In expressing similar sentiments, co-founder of the Future of Music Coalition Brian Zisk explains that “What we find historically, is that the folks who do best are those who embrace the new technologies . . . Radio was also supposed to ruin the recording industry” (524 Devenish). Instead, radio expedited the development of the recording industry because of providing mass culture greater access.

Today, several bands including Radiohead post their music for free on their websites in order to attract listeners to concerts which is where they make their greatest earning dividends. The moral of this story to modern society is that change is constant, change is incontestable, but as long as the people continue on this journey of change, they survive.

Wednesday, June 16, 2010

Internet Governance Forum 2010 and Another Digital Divide

Thanks to InterLibrary loan via BYU, I was able to attain a document called “Internet Governance and Development: Another Digital Divide?” and establish a clearer link between the role of government and its role in bridging digital discrepancies over the world which ties in nicely to the quickly approaching convention of the Internet Governance Forum which will be held this coming August, the third through the fifth, in the city of Quito, Ecuador.

The IGF continues an ongoing discussion involving the Digital Divide and means of bridging national and international discrepancies in technology from present and future scenarios. The following clip from YouTube showcases highlights the conference in 2005, of which the first few minutes give a good synopsis.

However, after having read the article on Government and Digital Divide, I was concerned to realize an inherent danger of such a convention. According to the article:

[T]he summit reached out far less successfully to the wider development community than many had expected. . . Very few delegations included substantial participation from the mainstream development community (from ministries of finance, health, education, etc.), or even from the ‘new’ communications industry (mobile operators, Internet service providers, firms engaged in software development, etc.). Civil society participation also came predominantly from organisations with ICT sector or information/human rights perspectives, with very little presence from mainstream development NGOs. . .This mismatch of aspirations – another ‘digital divide’, in truth – reflects a lack of common understanding of objectives, potentialities and processes between ICT and development communities (Information Polity, volume 12, [2007], David Souter, page 30-31).

Therefore it seems that the host of individuals marketing this campaign are so far personally removed from having firsthand experience with the issue that they cannot accurately relate with those to whom it is more relevant to life.

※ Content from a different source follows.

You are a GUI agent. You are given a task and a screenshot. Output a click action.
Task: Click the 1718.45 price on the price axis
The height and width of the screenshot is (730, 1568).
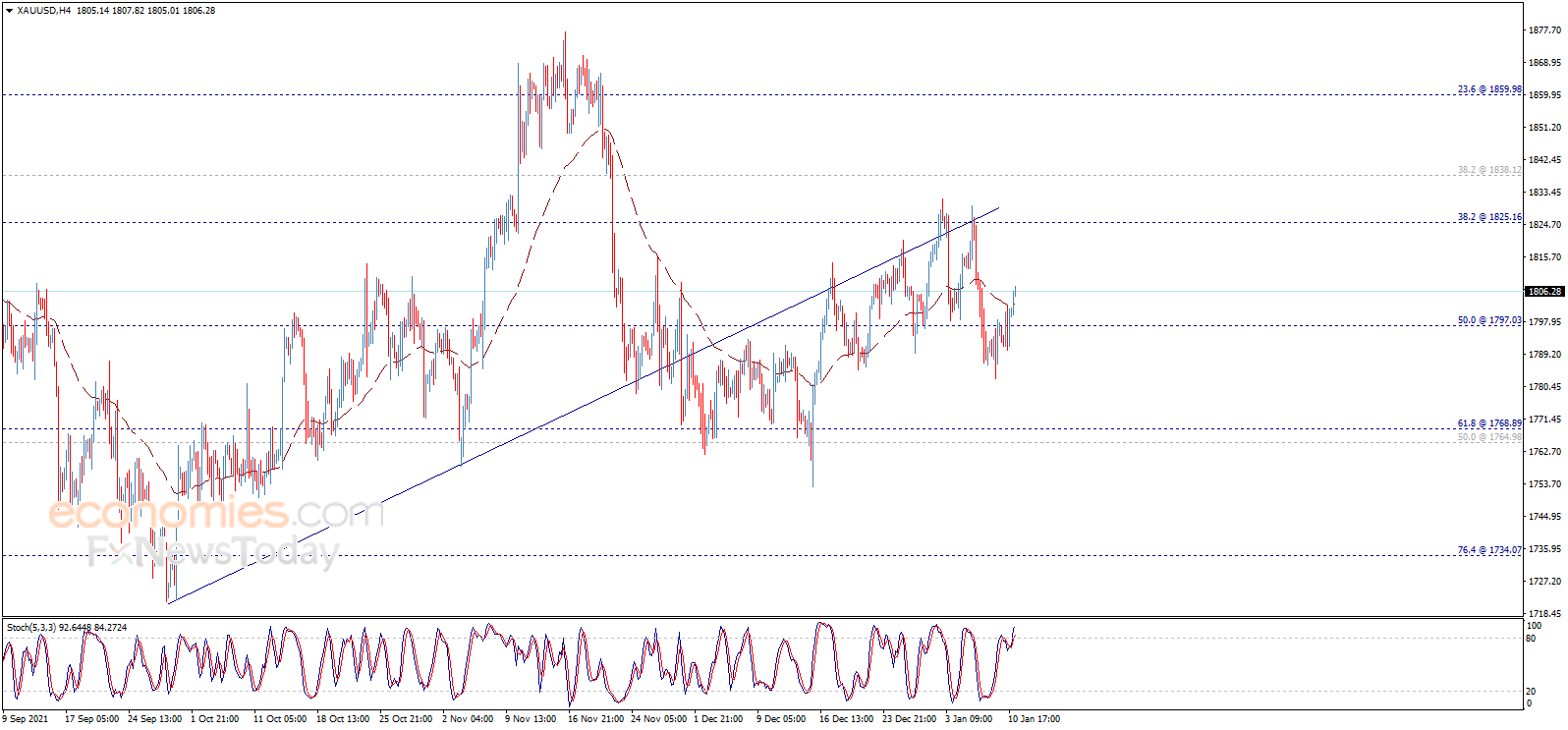1544,614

This in itself promotes the risk of a highly abstract government in keeping in mind the most pressing concerns of its people, despite good intentions, especially in light of impersonal interaction of the Internet. This distant, unrelatable entity of the IGF represents a further form of digital division among the masses and its leadership and implies that a tense relationship between the layman and politicians may be heightened by international conferences in which they are not among the active participants.